Открытие первого Детского театра Моссовета прошло очень скромно. Но когда в «свой собственный театр» входили первые дети-зрители, когда мы встречали их в дверях, рассаживали на сделанные специально для них скамейки, потом следили за их восприятием спектакля, у всех сотрудников Детского театра было праздничное настроение.
И пусть ребята сидели, как в кино, в шубейках и галошах, пусть наших дров далеко не было достаточно, чтобы исчез холод, — было тепло от сознания, что начато что-то важное и хорошее. Поздравил нас и Всеволод Эмильевич Мейерхольд (он был на этом спектакле).
С большим уважением и любовью вспоминаю я талантливого и многогранного художника Ивана Ефимова, его изумительных кукол — людей и зверей, таких приветных и привольно русских. Силуэты Нины Симанович-Ефимовой в театре теней радовали выразительностью и какой-то особой грацией.
В программе были басни Крылова, русские сказки «Мена», «Масленица в деревне», «Крестьянские дети».
Театр марионеток открылся позже, в ноябре, новой пьесой, специально для этого театра написанной. Она называлась «Давид» и повествовала о победе мальчика — народного героя над великаном Голиафом. Написал пьесу Михаил Корольков — она приводила в восторг наших художников Павла Павлинова, Константина Истомина, Владимира Фаворского, заведующего музыкальной частью нашего театра известного композитора Анатолия Александрова, Валентину Жгенти (в прошлом артистка Художественного театра, теперь она работала у нас). Жгенти мечтала озвучить образ деревянного Давида. Но я не разделяла их восторгов в выборе сюжета. Мне казалось ненужным углубляться в такие дебри прошлого, как легенда о Давиде и Голиафе, но единомыслие больших художников, которых я сама позвала и которым верила, перегруженность административными заботами, а главное... мои пятнадцать лет от роду заставляли меня возражать лишь вполголоса. Я не совсем понимала тогда, почему Владимир Андреевич Фаворский так вдохновенно резал кукол для этого спектакля и не допускал даже мысли, что можно открыть театр не «Давидом».

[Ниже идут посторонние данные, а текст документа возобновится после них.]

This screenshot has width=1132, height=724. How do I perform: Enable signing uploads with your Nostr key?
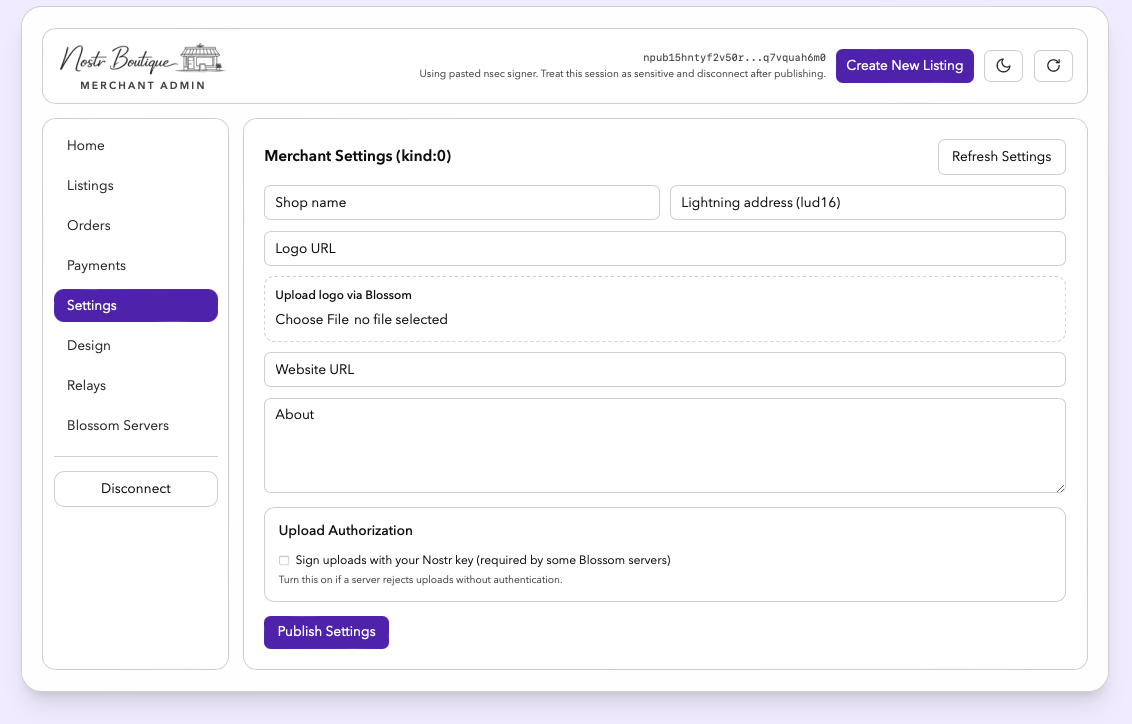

— Это и есть вершина в искусстве, выраженная в силе мальчика, — говорил он.
Фаворский не был красноречив, но был гениален. Когда я видела его за работой, становилась молчаливой и была согласна на все.
Зрители спектакль воспринимали по-разному, но все — с интересом, он прошел раз тридцать-сорок. Каюсь, я даже как-то не любила упоминать «Давида» в своих воспоминаниях, хотя и всячески помогала, конечно, его рождению.